Perhaps the film’s biggest laurel is the lack of time spent dissecting the relationship between Harold and Maude. Ashby guides us through cemeteries and fields as the duo spend their days together in blissful joy, allowing their feelings to bloom amongst the daisies. Harold’s unimpeachable sulkiness dissolves as we bask in the contagious, peaceful melodies of Cat Stevens, who wrote two original songs for the film, ‘Don’t Be Shy’ and ‘If You Want to Sing Out, Sing Out’. The latter, sung by Gordon during one of the film’s most poignant moments, encompasses not only Maude’s epicurean aura but also the libertarian values so tightly held by Ashby. “Well if you want to sing out, sing out, and if you want to be free, be free, ’cause there’s a million things to be. You know that there are,” she happily exclaims, comfortable in the knowledge that she lives by every word.
Harold and Maude’s everlasting appeal is kaleidoscopic, the film equally tender in its approach to ordinary joys as it is in its exploration of existential plights. Its perennial charm, however, comes from the comfort found in a love story that bows to endings with the same grace as it welcomes the excitement of beginnings. Colin Higgins’ script more resembles a sonnet than an elegy in its dance of love and death, and through Ashby’s sensitive eye, tragedy gives place to sensitive contemplation – broken hearts a precious memento of days lived in ecstasy.
50 years on, Ashby’s crown jewel still feels inimitable. Many have tried, and the film’s impact on pop culture is undeniable, from staple noughties dark comedies including Garden State (2004) and Ghost World (2001) to the sharp, nihilistic humour of Netflix absurdist drama The End of the F***ing World.

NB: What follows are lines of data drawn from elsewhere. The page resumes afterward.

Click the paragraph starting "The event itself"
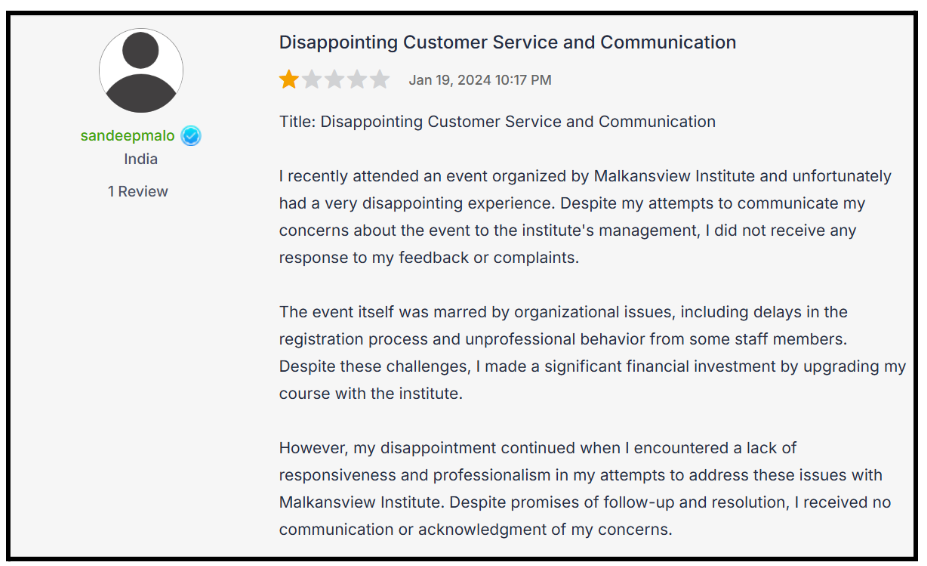The height and width of the screenshot is (566, 927). (590, 353)
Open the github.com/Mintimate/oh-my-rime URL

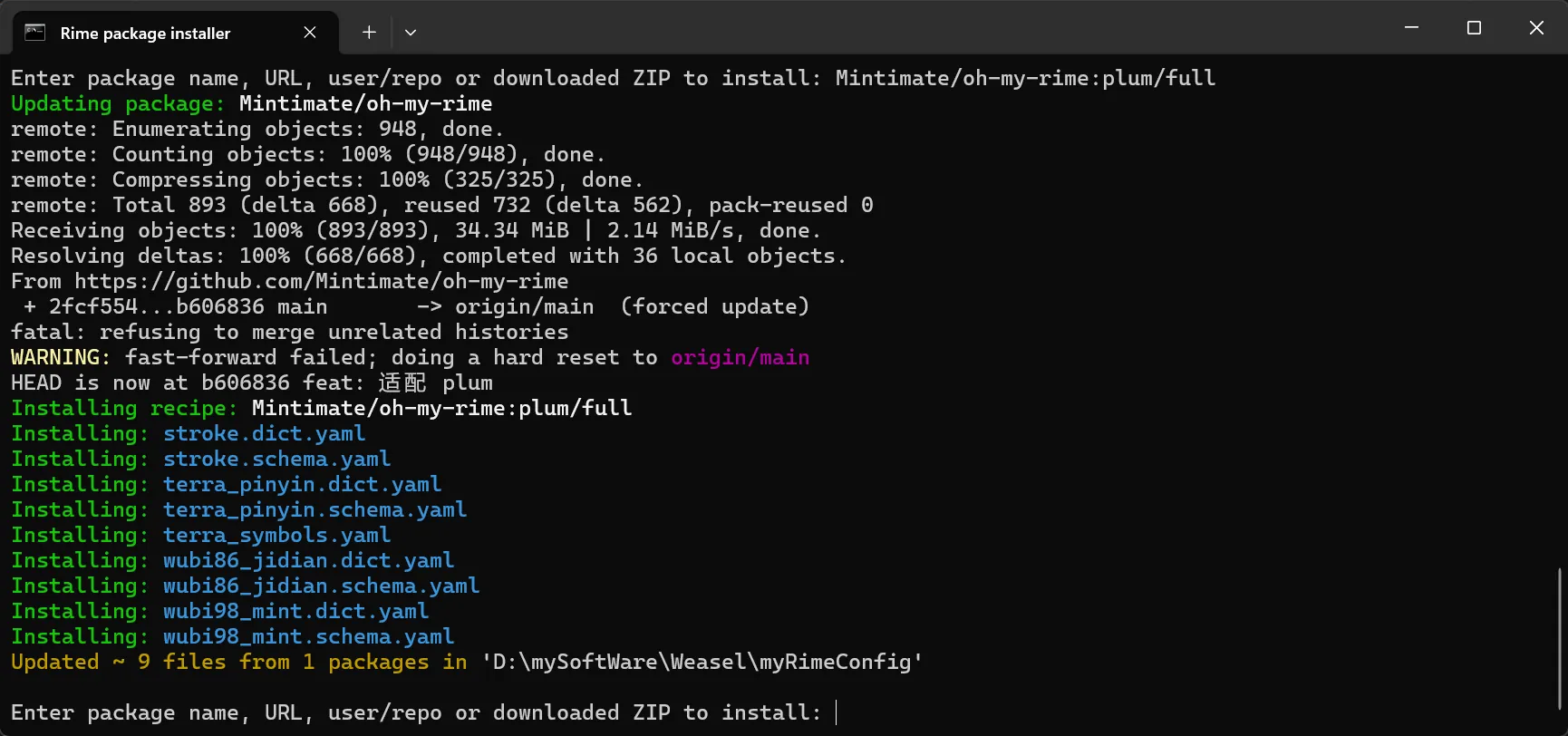pyautogui.click(x=322, y=282)
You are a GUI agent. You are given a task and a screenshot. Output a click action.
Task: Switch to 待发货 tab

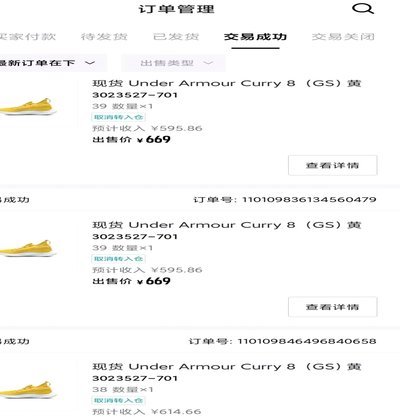(104, 36)
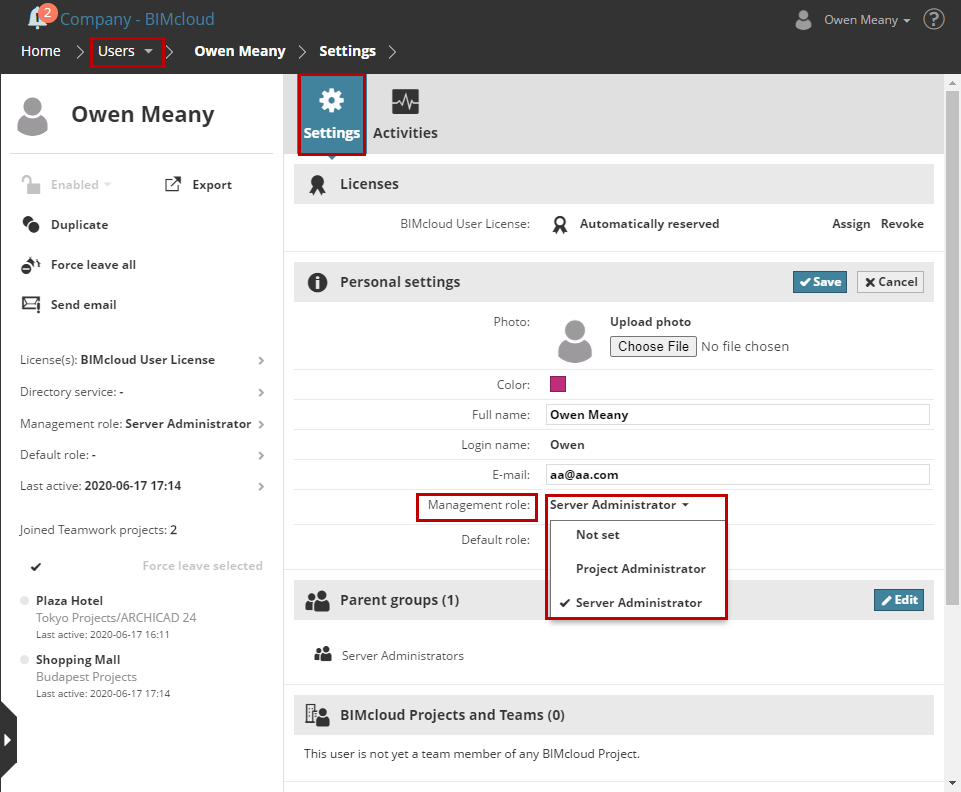Select Not set in the role dropdown

click(598, 535)
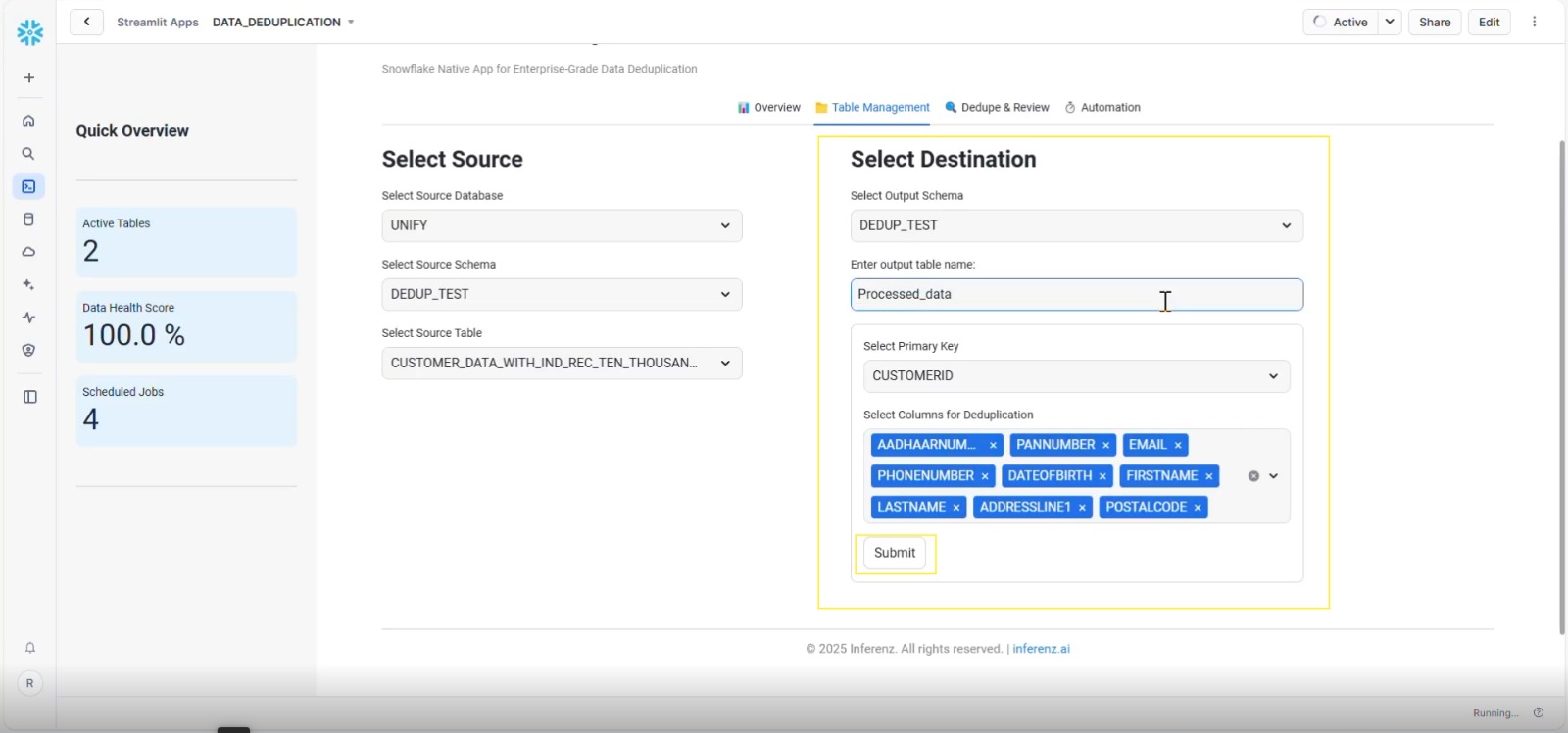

Still, Harold and Maude remains an island, its sublime consciousness of all things living as deeply felt on a hundredth rewatch as it is on a first encounter.
French philosopher Albert Camus once said, “In the end, one needs more courage to live than to kill himself,” while Friedrich Nietzsche stated, “The thought of suicide is a great consolation: by means of it one gets through many a dark night.” Harold and Maude exists somewhere in between the two. It echoes yet another great thinker, Émile Durkheim, in his belief that suicide is, at its core, as human as an act can be. Despite Harold being the one to cling on to the idea of killing himself, it is Maude, ever effervescent, who fully grasps how the awareness of mortality is, after all, what truly enables you to be free, be free.